● **Task item**
Only one stretch of the data below should be repeated: the lines from the line containing "This screenshot has height=937, width=1169." through the line containing "You are a computer-use agent. Screen", inclusive, exactly as they are.

--- Exercise input Enclosed Below ---

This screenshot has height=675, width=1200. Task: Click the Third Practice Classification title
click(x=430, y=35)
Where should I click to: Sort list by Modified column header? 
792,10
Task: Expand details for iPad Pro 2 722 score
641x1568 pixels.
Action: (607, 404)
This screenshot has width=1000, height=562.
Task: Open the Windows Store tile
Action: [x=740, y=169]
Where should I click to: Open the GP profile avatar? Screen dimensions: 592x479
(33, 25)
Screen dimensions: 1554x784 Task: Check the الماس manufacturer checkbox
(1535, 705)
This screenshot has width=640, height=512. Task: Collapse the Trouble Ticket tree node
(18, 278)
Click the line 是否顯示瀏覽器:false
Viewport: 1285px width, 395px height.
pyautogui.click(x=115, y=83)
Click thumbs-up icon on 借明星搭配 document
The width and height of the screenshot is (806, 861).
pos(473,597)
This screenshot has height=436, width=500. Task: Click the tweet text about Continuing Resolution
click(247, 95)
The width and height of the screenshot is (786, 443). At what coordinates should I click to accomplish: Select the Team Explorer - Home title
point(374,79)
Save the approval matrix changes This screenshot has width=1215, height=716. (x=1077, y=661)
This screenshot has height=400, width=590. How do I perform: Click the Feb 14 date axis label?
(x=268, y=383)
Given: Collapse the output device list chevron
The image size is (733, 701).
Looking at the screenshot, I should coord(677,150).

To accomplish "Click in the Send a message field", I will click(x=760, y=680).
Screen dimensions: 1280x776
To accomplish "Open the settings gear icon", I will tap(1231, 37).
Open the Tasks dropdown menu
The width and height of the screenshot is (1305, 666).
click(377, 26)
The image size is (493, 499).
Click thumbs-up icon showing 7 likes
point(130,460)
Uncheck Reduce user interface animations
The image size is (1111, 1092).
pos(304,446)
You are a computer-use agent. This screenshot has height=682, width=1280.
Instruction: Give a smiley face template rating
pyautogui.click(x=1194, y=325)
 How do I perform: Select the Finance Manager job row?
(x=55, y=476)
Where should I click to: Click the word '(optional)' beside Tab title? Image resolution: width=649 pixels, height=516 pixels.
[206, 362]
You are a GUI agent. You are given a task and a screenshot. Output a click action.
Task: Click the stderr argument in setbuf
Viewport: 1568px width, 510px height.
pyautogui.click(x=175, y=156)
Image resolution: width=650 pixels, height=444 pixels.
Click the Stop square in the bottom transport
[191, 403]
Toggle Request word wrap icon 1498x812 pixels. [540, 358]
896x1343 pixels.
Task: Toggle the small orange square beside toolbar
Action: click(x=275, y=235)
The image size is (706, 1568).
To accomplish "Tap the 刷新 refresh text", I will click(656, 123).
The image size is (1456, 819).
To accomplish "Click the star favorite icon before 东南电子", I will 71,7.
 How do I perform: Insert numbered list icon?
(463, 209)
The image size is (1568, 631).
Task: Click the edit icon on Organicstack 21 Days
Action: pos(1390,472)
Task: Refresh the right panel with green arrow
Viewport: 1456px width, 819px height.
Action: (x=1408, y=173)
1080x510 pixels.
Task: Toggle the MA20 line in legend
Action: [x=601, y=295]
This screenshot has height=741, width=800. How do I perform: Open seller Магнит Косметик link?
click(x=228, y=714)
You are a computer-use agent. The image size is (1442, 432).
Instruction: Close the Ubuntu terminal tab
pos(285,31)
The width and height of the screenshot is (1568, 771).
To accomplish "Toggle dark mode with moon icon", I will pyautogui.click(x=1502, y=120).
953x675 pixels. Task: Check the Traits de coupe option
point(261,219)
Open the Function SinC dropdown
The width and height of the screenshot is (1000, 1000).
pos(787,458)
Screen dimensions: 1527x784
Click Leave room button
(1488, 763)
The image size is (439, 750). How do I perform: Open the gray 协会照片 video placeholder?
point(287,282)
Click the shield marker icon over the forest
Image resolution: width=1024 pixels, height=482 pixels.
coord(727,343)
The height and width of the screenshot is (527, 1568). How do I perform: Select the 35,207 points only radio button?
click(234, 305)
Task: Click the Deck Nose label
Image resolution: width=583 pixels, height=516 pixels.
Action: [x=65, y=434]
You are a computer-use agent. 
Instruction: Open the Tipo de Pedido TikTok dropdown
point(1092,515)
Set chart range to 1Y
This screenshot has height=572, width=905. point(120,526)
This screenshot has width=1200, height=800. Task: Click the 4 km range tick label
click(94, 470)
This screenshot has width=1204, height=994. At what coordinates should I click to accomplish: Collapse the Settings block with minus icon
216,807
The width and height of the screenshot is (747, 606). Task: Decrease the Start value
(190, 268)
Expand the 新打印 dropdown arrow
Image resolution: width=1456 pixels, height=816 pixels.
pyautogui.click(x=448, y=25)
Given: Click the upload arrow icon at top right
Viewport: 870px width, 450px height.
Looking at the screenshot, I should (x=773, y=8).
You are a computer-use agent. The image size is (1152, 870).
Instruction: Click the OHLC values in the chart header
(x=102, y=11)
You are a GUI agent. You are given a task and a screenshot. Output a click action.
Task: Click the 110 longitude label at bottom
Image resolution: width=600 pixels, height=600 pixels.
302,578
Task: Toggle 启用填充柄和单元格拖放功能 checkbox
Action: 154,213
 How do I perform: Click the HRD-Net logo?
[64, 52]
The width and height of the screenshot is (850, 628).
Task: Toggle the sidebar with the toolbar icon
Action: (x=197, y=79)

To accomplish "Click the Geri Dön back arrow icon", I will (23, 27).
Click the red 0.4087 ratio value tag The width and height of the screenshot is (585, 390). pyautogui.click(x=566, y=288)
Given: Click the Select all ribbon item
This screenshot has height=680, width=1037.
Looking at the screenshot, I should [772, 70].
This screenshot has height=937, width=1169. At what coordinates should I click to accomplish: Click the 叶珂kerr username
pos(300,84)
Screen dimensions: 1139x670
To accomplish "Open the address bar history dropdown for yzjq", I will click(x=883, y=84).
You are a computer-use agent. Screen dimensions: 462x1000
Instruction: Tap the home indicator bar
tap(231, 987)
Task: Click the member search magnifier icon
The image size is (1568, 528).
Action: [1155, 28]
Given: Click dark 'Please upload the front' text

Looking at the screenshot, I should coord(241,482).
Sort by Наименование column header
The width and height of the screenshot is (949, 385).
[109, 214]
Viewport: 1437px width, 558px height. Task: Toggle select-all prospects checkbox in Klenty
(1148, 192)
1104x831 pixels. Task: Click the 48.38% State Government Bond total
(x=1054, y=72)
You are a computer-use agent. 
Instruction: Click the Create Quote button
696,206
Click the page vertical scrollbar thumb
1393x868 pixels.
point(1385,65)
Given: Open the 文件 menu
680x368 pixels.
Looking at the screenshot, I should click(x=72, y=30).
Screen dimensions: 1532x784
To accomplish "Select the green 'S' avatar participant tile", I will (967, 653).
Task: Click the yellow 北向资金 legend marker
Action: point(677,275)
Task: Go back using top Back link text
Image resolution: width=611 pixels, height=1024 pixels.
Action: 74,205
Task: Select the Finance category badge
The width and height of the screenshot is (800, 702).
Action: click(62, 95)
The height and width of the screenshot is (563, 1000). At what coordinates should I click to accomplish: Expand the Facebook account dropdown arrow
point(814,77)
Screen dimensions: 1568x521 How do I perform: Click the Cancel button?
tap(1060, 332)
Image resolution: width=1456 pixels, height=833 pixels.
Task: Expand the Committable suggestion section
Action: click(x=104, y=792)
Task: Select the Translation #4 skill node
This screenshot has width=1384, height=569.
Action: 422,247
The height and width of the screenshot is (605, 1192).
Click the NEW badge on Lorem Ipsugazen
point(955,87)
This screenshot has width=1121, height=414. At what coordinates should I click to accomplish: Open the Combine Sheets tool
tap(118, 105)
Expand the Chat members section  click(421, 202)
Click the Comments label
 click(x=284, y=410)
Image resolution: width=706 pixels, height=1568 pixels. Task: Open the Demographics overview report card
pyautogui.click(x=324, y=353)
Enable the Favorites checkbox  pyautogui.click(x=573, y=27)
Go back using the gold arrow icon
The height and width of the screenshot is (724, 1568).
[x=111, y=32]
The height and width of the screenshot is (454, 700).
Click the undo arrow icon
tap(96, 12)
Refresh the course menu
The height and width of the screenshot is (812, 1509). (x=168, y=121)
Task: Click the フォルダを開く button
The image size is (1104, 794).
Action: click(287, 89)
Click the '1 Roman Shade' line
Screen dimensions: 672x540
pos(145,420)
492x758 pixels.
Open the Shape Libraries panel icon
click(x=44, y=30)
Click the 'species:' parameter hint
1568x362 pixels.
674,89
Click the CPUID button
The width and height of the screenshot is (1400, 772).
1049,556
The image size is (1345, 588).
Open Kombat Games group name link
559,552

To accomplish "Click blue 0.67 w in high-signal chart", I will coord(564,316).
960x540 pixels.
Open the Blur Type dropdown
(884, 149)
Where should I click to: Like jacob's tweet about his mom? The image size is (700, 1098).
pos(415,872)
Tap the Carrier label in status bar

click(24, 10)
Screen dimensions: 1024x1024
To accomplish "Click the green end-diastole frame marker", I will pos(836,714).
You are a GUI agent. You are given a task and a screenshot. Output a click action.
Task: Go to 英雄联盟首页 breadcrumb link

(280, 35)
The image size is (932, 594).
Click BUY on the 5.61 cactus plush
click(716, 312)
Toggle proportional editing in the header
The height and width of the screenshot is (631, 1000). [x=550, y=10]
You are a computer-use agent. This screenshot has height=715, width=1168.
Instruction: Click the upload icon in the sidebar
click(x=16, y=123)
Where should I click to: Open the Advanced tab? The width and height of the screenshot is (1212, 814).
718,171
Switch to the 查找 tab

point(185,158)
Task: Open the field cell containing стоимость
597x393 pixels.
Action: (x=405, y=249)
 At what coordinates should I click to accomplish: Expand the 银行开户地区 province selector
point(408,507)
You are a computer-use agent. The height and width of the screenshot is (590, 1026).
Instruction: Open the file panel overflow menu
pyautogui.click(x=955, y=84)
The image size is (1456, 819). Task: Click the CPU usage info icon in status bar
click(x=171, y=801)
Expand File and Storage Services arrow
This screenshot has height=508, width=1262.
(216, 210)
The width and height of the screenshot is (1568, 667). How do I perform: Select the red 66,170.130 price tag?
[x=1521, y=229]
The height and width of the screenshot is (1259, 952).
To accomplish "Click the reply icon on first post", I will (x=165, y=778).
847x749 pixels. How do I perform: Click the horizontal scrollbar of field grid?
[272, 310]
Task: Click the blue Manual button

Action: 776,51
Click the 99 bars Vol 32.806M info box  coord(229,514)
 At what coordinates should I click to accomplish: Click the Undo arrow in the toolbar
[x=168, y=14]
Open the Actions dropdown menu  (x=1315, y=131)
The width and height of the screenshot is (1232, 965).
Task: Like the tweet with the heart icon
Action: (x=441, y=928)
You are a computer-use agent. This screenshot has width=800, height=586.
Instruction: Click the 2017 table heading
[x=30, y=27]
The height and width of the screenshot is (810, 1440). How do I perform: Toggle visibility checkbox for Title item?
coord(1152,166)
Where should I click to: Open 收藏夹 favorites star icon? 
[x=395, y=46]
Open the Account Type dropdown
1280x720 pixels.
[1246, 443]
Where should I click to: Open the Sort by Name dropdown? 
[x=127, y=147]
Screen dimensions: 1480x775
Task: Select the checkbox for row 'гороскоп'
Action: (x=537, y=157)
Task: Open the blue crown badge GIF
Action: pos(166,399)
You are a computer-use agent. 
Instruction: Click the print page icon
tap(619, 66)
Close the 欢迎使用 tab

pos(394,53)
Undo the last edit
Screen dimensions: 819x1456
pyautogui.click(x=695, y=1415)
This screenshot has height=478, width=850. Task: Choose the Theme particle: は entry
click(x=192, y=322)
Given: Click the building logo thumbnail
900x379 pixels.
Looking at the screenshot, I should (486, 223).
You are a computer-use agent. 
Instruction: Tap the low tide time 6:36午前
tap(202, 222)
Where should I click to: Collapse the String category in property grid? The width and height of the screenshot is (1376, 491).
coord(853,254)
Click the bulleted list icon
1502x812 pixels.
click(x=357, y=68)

--- End of Enclosed Exercise input ---

● **Response**
This screenshot has height=937, width=1169. At what coordinates should I click to accomplish: Click the 叶珂kerr username
pos(300,84)
Screen dimensions: 1139x670
To accomplish "Open the address bar history dropdown for yzjq", I will click(x=883, y=84).
You are a computer-use agent. Screen dimensions: 462x1000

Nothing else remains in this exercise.